Question

I think my main question/concern really relates to the formation of a product that is listed as reacting with water after the combination of two aqueous solutions.

For example, both sodium iodide (NaI) and iron(III) chloride (FeCl₃) form aqueous solutions. When combined, the expected products from double replacement would be sodium chloride (NaCl) and iron(III) iodide (FeI₃). Equation something like this (Where the ? indicates the root of my question):

3NaI(aq)+FeCl₃(aq)⟶3NaCl(aq)+FeI₃ (?)

Now, FeI₃ is listed as reacting with water for its solubility. Does this mean that FeI₃ is, in fact, not produced, but rather begins decomposing into iron(II) iodide (FeI₂) and elemental iodine (I₂)? Or do we get some form of iron compound with an iodine oxyanion like Fe(IO₃)₃ and hydrogen gas (H₂)?

And in either case, would this reaction be said to take place or not? I'm not really sure what my end goal is here, I just don't understand how an ionic compound that might be formed from aqueous solutions will behave in reacting with water considering its surrounded by water from the two aqueous solutions.

Thanks in advance for the help!

Answer 1

In a double replacement reaction between sodium iodide and iron(III) chloride, sodium chloride and iron(III) iodide are the expected products. However, iron(III) iodide is not stable in water and decomposes into iron(II) iodide and elemental iodine.

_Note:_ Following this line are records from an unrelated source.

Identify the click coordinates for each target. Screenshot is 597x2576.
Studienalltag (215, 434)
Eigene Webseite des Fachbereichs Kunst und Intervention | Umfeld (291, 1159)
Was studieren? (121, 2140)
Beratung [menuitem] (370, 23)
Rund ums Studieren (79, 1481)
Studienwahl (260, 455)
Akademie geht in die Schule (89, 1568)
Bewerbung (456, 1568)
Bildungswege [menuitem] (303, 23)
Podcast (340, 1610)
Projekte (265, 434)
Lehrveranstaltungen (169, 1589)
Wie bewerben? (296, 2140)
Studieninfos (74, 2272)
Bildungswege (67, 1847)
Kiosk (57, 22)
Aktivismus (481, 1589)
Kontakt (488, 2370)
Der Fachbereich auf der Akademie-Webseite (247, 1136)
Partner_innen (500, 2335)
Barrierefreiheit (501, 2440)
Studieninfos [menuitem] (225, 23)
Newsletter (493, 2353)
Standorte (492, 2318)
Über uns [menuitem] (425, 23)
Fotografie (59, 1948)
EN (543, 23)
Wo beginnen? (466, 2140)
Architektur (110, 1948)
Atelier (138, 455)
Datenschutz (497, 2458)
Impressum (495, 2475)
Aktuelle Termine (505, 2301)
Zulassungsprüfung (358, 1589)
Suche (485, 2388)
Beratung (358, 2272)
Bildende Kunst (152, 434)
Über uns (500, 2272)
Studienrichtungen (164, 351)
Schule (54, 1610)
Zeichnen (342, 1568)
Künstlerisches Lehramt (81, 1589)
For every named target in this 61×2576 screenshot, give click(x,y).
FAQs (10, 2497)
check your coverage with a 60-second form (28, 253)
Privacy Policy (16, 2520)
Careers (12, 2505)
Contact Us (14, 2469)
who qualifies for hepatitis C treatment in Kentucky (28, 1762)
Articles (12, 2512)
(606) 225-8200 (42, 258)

This reaction takes place because iron(II) iodide is insoluble in water.

Step-by-step explanation:

When sodium iodide (NaI) and iron(III) chloride (FeCl₃) react in a double replacement reaction, the expected products are sodium chloride (NaCl) and iron(III) iodide (FeI₃). However, FeI₃ is not stable in water and undergoes decomposition. It forms iron(II) iodide (FeI₂) and elemental iodine (I₂). So, the reaction can be represented as:

3NaI(aq) + FeCl₃(aq) → 3NaCl(aq) + FeI₂(s) + I₂(g)

This reaction takes place because FeI₂ is insoluble in water and precipitates out of the solution.